**WHAT TO DO:**
Transcribe the data. Leave out nothing.

**SUPPLIED DATA:**
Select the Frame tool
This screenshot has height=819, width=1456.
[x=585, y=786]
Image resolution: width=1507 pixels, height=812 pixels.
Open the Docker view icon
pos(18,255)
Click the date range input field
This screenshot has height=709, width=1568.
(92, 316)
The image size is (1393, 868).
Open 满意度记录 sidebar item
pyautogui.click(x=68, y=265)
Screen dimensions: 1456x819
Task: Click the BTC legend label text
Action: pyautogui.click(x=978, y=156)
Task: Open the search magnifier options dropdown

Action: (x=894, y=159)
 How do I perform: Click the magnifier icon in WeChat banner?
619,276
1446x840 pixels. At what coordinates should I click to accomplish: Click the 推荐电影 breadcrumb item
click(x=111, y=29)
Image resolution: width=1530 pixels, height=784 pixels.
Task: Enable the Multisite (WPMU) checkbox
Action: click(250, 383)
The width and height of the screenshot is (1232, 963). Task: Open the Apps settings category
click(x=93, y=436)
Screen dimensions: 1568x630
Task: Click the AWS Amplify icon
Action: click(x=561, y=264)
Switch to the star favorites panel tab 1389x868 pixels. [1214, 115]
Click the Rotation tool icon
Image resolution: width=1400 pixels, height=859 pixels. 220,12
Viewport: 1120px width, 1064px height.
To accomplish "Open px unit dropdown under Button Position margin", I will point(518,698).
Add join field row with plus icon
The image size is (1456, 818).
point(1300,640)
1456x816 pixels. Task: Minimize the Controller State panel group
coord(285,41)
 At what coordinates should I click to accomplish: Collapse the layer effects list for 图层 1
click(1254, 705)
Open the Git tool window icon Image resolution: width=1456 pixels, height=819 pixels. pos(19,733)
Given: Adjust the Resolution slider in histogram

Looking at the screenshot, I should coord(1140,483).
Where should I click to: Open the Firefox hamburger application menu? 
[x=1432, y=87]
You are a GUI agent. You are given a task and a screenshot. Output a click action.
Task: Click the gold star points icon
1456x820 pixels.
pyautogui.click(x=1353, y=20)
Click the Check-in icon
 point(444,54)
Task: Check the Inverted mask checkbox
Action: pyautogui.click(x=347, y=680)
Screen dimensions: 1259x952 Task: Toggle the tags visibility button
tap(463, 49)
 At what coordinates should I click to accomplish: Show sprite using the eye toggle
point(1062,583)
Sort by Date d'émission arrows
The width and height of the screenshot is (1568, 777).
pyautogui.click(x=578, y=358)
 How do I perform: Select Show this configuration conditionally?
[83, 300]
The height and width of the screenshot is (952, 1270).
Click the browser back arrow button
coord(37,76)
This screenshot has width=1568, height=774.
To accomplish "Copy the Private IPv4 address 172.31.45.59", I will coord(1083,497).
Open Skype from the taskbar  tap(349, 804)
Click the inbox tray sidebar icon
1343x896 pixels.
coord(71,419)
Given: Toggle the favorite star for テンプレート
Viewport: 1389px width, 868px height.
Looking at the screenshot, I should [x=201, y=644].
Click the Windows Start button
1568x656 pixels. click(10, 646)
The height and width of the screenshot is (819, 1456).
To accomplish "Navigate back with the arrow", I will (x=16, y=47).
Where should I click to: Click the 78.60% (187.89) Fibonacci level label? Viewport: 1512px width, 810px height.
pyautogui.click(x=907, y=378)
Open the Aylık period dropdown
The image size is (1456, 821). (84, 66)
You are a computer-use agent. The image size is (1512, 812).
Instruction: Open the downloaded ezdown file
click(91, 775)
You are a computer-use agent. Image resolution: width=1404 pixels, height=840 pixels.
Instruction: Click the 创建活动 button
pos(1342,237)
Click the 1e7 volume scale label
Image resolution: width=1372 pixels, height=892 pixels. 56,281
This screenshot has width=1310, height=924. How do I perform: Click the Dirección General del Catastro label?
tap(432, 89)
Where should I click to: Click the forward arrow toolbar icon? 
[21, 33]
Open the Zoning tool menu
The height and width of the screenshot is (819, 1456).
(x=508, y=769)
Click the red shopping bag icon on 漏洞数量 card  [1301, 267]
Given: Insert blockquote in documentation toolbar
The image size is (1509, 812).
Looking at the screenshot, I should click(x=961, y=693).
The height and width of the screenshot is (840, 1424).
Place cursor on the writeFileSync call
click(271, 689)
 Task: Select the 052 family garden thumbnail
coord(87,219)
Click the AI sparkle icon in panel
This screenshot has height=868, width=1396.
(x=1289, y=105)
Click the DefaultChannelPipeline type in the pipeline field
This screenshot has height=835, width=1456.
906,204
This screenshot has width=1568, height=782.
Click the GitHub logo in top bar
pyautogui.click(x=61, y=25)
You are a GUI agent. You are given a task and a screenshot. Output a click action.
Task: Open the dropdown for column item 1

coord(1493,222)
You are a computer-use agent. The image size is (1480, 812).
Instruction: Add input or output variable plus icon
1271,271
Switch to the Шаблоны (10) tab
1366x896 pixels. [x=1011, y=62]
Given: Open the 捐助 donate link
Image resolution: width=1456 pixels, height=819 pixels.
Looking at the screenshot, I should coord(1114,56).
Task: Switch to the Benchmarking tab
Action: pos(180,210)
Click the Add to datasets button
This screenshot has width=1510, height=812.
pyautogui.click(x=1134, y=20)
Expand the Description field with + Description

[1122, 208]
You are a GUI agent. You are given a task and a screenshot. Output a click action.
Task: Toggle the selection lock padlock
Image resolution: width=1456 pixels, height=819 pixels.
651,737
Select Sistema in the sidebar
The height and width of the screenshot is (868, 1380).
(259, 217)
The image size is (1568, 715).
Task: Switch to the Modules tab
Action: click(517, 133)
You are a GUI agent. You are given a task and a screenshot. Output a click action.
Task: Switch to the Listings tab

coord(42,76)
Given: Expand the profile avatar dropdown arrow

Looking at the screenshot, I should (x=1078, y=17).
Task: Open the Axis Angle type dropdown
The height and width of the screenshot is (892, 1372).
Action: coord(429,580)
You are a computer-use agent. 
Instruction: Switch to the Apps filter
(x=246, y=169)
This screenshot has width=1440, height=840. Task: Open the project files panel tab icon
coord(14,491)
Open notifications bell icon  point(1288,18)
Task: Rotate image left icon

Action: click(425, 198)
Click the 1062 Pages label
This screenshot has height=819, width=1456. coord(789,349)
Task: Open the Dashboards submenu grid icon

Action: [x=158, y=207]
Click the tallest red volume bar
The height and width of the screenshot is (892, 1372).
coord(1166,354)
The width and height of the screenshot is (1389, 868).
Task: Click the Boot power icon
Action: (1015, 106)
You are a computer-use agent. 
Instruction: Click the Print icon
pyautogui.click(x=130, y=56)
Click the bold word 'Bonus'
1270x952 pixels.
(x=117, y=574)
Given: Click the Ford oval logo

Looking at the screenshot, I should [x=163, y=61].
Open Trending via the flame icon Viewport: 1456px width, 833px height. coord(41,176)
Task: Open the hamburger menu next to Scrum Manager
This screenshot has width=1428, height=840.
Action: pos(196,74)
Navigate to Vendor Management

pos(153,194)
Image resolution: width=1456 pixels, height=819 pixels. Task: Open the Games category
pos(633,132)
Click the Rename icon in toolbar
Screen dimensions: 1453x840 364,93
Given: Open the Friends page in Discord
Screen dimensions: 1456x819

**SOLUTION FOR THIS PROBLEM:**
Select the Frame tool
This screenshot has height=819, width=1456.
[x=585, y=786]
Image resolution: width=1507 pixels, height=812 pixels.
Open the Docker view icon
pos(18,255)
Click the date range input field
This screenshot has height=709, width=1568.
(92, 316)
The image size is (1393, 868).
Open 满意度记录 sidebar item
pyautogui.click(x=68, y=265)
Screen dimensions: 1456x819
Task: Click the BTC legend label text
Action: pyautogui.click(x=978, y=156)
Task: Open the search magnifier options dropdown

Action: (x=894, y=159)
 How do I perform: Click the magnifier icon in WeChat banner?
619,276
1446x840 pixels. At what coordinates should I click to accomplish: Click the 推荐电影 breadcrumb item
click(x=111, y=29)
Image resolution: width=1530 pixels, height=784 pixels.
Task: Enable the Multisite (WPMU) checkbox
Action: click(250, 383)
The width and height of the screenshot is (1232, 963). Task: Open the Apps settings category
click(x=93, y=436)
Screen dimensions: 1568x630
Task: Click the AWS Amplify icon
Action: click(x=561, y=264)
Switch to the star favorites panel tab 1389x868 pixels. [1214, 115]
Click the Rotation tool icon
Image resolution: width=1400 pixels, height=859 pixels. 220,12
Viewport: 1120px width, 1064px height.
To accomplish "Open px unit dropdown under Button Position margin", I will point(518,698).
Add join field row with plus icon
The image size is (1456, 818).
point(1300,640)
1456x816 pixels. Task: Minimize the Controller State panel group
coord(285,41)
 At what coordinates should I click to accomplish: Collapse the layer effects list for 图层 1
click(1254, 705)
Open the Git tool window icon Image resolution: width=1456 pixels, height=819 pixels. pos(19,733)
Given: Adjust the Resolution slider in histogram

Looking at the screenshot, I should coord(1140,483).
Where should I click to: Open the Firefox hamburger application menu? 
[x=1432, y=87]
You are a GUI agent. You are given a task and a screenshot. Output a click action.
Task: Click the gold star points icon
1456x820 pixels.
pyautogui.click(x=1353, y=20)
Click the Check-in icon
 point(444,54)
Task: Check the Inverted mask checkbox
Action: pyautogui.click(x=347, y=680)
Screen dimensions: 1259x952 Task: Toggle the tags visibility button
tap(463, 49)
 At what coordinates should I click to accomplish: Show sprite using the eye toggle
point(1062,583)
Sort by Date d'émission arrows
The width and height of the screenshot is (1568, 777).
pyautogui.click(x=578, y=358)
 How do I perform: Select Show this configuration conditionally?
[83, 300]
The height and width of the screenshot is (952, 1270).
Click the browser back arrow button
coord(37,76)
This screenshot has width=1568, height=774.
To accomplish "Copy the Private IPv4 address 172.31.45.59", I will coord(1083,497).
Open Skype from the taskbar  tap(349, 804)
Click the inbox tray sidebar icon
1343x896 pixels.
coord(71,419)
Given: Toggle the favorite star for テンプレート
Viewport: 1389px width, 868px height.
Looking at the screenshot, I should [x=201, y=644].
Click the Windows Start button
1568x656 pixels. click(10, 646)
The height and width of the screenshot is (819, 1456).
To accomplish "Navigate back with the arrow", I will (x=16, y=47).
Where should I click to: Click the 78.60% (187.89) Fibonacci level label? Viewport: 1512px width, 810px height.
pyautogui.click(x=907, y=378)
Open the Aylık period dropdown
The image size is (1456, 821). (84, 66)
You are a computer-use agent. The image size is (1512, 812).
Instruction: Open the downloaded ezdown file
click(91, 775)
You are a computer-use agent. Image resolution: width=1404 pixels, height=840 pixels.
Instruction: Click the 创建活动 button
pos(1342,237)
Click the 1e7 volume scale label
Image resolution: width=1372 pixels, height=892 pixels. 56,281
This screenshot has width=1310, height=924. How do I perform: Click the Dirección General del Catastro label?
tap(432, 89)
Where should I click to: Click the forward arrow toolbar icon? 
[21, 33]
Open the Zoning tool menu
The height and width of the screenshot is (819, 1456).
(x=508, y=769)
Click the red shopping bag icon on 漏洞数量 card  [1301, 267]
Given: Insert blockquote in documentation toolbar
The image size is (1509, 812).
Looking at the screenshot, I should click(x=961, y=693).
The height and width of the screenshot is (840, 1424).
Place cursor on the writeFileSync call
click(271, 689)
 Task: Select the 052 family garden thumbnail
coord(87,219)
Click the AI sparkle icon in panel
This screenshot has height=868, width=1396.
(x=1289, y=105)
Click the DefaultChannelPipeline type in the pipeline field
This screenshot has height=835, width=1456.
906,204
This screenshot has width=1568, height=782.
Click the GitHub logo in top bar
pyautogui.click(x=61, y=25)
You are a GUI agent. You are given a task and a screenshot. Output a click action.
Task: Open the dropdown for column item 1

coord(1493,222)
You are a computer-use agent. The image size is (1480, 812).
Instruction: Add input or output variable plus icon
1271,271
Switch to the Шаблоны (10) tab
1366x896 pixels. [x=1011, y=62]
Given: Open the 捐助 donate link
Image resolution: width=1456 pixels, height=819 pixels.
Looking at the screenshot, I should coord(1114,56).
Task: Switch to the Benchmarking tab
Action: pos(180,210)
Click the Add to datasets button
This screenshot has width=1510, height=812.
pyautogui.click(x=1134, y=20)
Expand the Description field with + Description

[1122, 208]
You are a GUI agent. You are given a task and a screenshot. Output a click action.
Task: Toggle the selection lock padlock
Image resolution: width=1456 pixels, height=819 pixels.
651,737
Select Sistema in the sidebar
The height and width of the screenshot is (868, 1380).
(259, 217)
The image size is (1568, 715).
Task: Switch to the Modules tab
Action: click(517, 133)
You are a GUI agent. You are given a task and a screenshot. Output a click action.
Task: Switch to the Listings tab

coord(42,76)
Given: Expand the profile avatar dropdown arrow

Looking at the screenshot, I should (x=1078, y=17).
Task: Open the Axis Angle type dropdown
The height and width of the screenshot is (892, 1372).
Action: coord(429,580)
You are a computer-use agent. 
Instruction: Switch to the Apps filter
(x=246, y=169)
This screenshot has width=1440, height=840. Task: Open the project files panel tab icon
coord(14,491)
Open notifications bell icon  point(1288,18)
Task: Rotate image left icon

Action: click(425, 198)
Click the 1062 Pages label
This screenshot has height=819, width=1456. coord(789,349)
Task: Open the Dashboards submenu grid icon

Action: [x=158, y=207]
Click the tallest red volume bar
The height and width of the screenshot is (892, 1372).
coord(1166,354)
The width and height of the screenshot is (1389, 868).
Task: Click the Boot power icon
Action: (1015, 106)
You are a computer-use agent. 
Instruction: Click the Print icon
pyautogui.click(x=130, y=56)
Click the bold word 'Bonus'
1270x952 pixels.
(x=117, y=574)
Given: Click the Ford oval logo

Looking at the screenshot, I should [x=163, y=61].
Open Trending via the flame icon Viewport: 1456px width, 833px height. coord(41,176)
Task: Open the hamburger menu next to Scrum Manager
This screenshot has width=1428, height=840.
Action: pos(196,74)
Navigate to Vendor Management

pos(153,194)
Image resolution: width=1456 pixels, height=819 pixels. Task: Open the Games category
pos(633,132)
Click the Rename icon in toolbar
Screen dimensions: 1453x840 364,93
Given: Open the Friends page in Discord
Screen dimensions: 1456x819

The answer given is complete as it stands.